→ **Activity**
The listing below contains a span that opens with the line containing "充填机械 (120, 360)" and closes with the line containing "Сборная Нидерландов на". Return that span exactly.

→ **Provided records**

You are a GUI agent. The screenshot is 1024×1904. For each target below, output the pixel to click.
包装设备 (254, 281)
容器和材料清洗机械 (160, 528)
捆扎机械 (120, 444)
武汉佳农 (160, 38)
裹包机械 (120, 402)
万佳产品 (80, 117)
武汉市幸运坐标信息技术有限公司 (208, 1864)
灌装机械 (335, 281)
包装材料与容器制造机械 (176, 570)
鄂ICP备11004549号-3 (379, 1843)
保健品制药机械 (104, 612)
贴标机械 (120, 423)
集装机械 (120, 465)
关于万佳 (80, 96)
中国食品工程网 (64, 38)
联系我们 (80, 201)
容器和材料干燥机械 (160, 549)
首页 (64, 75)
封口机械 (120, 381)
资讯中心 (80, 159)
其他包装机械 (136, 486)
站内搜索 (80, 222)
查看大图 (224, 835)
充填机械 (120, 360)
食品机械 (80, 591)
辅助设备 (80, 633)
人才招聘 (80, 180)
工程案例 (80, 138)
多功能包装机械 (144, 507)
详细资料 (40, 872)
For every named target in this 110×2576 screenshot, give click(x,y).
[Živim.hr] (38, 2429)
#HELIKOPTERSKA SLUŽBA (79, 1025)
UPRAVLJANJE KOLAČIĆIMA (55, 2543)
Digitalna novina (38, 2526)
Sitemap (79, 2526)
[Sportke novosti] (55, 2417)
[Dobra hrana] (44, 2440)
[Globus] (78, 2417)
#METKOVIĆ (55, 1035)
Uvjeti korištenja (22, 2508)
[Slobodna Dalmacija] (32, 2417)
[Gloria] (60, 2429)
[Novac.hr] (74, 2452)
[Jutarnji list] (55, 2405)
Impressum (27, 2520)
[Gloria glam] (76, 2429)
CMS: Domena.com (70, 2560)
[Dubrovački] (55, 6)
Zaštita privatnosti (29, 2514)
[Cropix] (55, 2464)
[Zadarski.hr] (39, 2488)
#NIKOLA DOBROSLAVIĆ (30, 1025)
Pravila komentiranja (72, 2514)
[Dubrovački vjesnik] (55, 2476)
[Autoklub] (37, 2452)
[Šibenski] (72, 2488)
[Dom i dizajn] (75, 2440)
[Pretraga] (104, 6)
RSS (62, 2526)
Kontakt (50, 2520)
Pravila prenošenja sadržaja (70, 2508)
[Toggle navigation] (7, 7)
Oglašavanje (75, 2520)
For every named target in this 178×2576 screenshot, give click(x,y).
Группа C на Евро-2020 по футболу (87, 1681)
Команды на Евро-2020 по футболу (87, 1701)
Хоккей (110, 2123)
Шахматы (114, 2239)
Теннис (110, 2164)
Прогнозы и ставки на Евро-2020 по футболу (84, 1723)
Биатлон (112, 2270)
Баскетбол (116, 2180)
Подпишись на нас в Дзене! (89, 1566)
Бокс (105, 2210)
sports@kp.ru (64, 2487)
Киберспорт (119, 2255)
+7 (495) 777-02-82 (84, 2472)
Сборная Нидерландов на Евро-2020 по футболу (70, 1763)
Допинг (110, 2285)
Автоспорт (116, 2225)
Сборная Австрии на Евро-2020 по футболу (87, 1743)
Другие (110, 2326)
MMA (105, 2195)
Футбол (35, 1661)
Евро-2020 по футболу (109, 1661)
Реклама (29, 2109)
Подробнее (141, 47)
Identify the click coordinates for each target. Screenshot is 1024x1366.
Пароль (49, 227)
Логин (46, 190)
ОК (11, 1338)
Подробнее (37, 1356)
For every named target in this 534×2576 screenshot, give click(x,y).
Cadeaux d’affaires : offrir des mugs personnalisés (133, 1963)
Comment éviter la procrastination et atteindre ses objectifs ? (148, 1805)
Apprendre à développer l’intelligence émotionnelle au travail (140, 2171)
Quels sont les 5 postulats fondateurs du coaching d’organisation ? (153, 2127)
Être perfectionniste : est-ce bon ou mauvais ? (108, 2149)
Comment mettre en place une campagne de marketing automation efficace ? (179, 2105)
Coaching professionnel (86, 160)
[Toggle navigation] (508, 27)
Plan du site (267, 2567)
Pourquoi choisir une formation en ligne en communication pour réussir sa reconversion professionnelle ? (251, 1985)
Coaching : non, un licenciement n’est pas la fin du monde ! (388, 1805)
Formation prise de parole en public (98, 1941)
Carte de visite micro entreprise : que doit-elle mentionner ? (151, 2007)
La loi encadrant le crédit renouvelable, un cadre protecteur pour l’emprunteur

→ **Result below**
充填机械 (120, 360)
食品机械 (80, 591)
辅助设备 (80, 633)
人才招聘 (80, 180)
工程案例 (80, 138)
多功能包装机械 (144, 507)
详细资料 (40, 872)
For every named target in this 110×2576 screenshot, give click(x,y).
[Živim.hr] (38, 2429)
#HELIKOPTERSKA SLUŽBA (79, 1025)
UPRAVLJANJE KOLAČIĆIMA (55, 2543)
Digitalna novina (38, 2526)
Sitemap (79, 2526)
[Sportke novosti] (55, 2417)
[Dobra hrana] (44, 2440)
[Globus] (78, 2417)
#METKOVIĆ (55, 1035)
Uvjeti korištenja (22, 2508)
[Slobodna Dalmacija] (32, 2417)
[Gloria] (60, 2429)
[Novac.hr] (74, 2452)
[Jutarnji list] (55, 2405)
Impressum (27, 2520)
[Gloria glam] (76, 2429)
CMS: Domena.com (70, 2560)
[Dubrovački] (55, 6)
Zaštita privatnosti (29, 2514)
[Cropix] (55, 2464)
[Zadarski.hr] (39, 2488)
#NIKOLA DOBROSLAVIĆ (30, 1025)
Pravila komentiranja (72, 2514)
[Dubrovački vjesnik] (55, 2476)
[Autoklub] (37, 2452)
[Šibenski] (72, 2488)
[Dom i dizajn] (75, 2440)
[Pretraga] (104, 6)
RSS (62, 2526)
Kontakt (50, 2520)
Pravila prenošenja sadržaja (70, 2508)
[Toggle navigation] (7, 7)
Oglašavanje (75, 2520)
For every named target in this 178×2576 screenshot, give click(x,y).
Группа C на Евро-2020 по футболу (87, 1681)
Команды на Евро-2020 по футболу (87, 1701)
Хоккей (110, 2123)
Шахматы (114, 2239)
Теннис (110, 2164)
Прогнозы и ставки на Евро-2020 по футболу (84, 1723)
Биатлон (112, 2270)
Баскетбол (116, 2180)
Подпишись на нас в Дзене! (89, 1566)
Бокс (105, 2210)
sports@kp.ru (64, 2487)
Киберспорт (119, 2255)
+7 (495) 777-02-82 (84, 2472)
Сборная Нидерландов на Евро-2020 по футболу (70, 1763)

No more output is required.